= Dinosaurs of Romania =

The dinosaurs of Romania are mostly Cretaceous in age, though a series of footprints referred to Parabrontopodus mcintoshi was described from the Early Jurassic of Anina, southwestern Romania. Lowermost Cretaceous dinosaurs come from a bauxite mine in the Bihor County (northwest Romania) that has yielded thousands of disarticulated bones. Uppermost Cretaceous dinosaurs have been known from the Hațeg Basin (south Transylvania) since the end of the 19th century, mostly as bone concentrations (fossiliferous pockets); more recently, nests with dinosaur eggs, including hatchlings, have been found in Hațeg. Although separated by a gap of approximately 60 million years, the two dinosaur faunas from Romania share some common features: predominance of ornithopods, absence of large theropods (although the Maastrichtian Hațeg assemblage has several small theropods), and, in general, the small size of the individuals (see also insular dwarfism).

Dinosaurs of Romania

The discovery of dinosaur bones in a bauxite mine at Cornet-Brusturi, near Oradea (Bihor County) was made accidentally by two miners in 1978 during ore exploitation. Almost at the same time, research in the already known Uppermost Cretaceous dinosaur-bearing deposits from the Hațeg Basin were restarted by Dan Grigorescu, after an interruption of more than 60 years, since Franz Nopcsa’s work in the region.

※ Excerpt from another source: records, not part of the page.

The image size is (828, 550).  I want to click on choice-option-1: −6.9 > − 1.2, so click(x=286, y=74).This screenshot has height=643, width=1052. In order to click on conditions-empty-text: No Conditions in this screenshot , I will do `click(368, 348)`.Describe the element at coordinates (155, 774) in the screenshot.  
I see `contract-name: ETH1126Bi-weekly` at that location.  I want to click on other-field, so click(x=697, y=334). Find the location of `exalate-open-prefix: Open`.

The Berriasian bauxite deposits at Cornet have yielded approximately 10,000 bones and bone fragments, mainly from ornithopod dinosaurs and rarer pterosaurs. The region was located to the east of the Piemont-Liguria Ocean, and during the Early Cretaceous formed an archipelago of coral and volcanic islands, not too dissimilar to today's Indonesia or the Caribbean. As the Apulian Plate moved northwest towards the end of the Cretaceous and the beginning of the uplift of the Alpide belt, the offshore Hațeg Island was formed at the rim of the shrinking Tethys Ocean.

Among the species that lived here are: Zalmoxes, Telmatosaurus, Balaur, Rhabdodon, Magyarosaurus and Struthiosaurus. Other prehistoric creatures that lived among them, without being dinosaurs are: Allodaposuchus and Hatzegopteryx.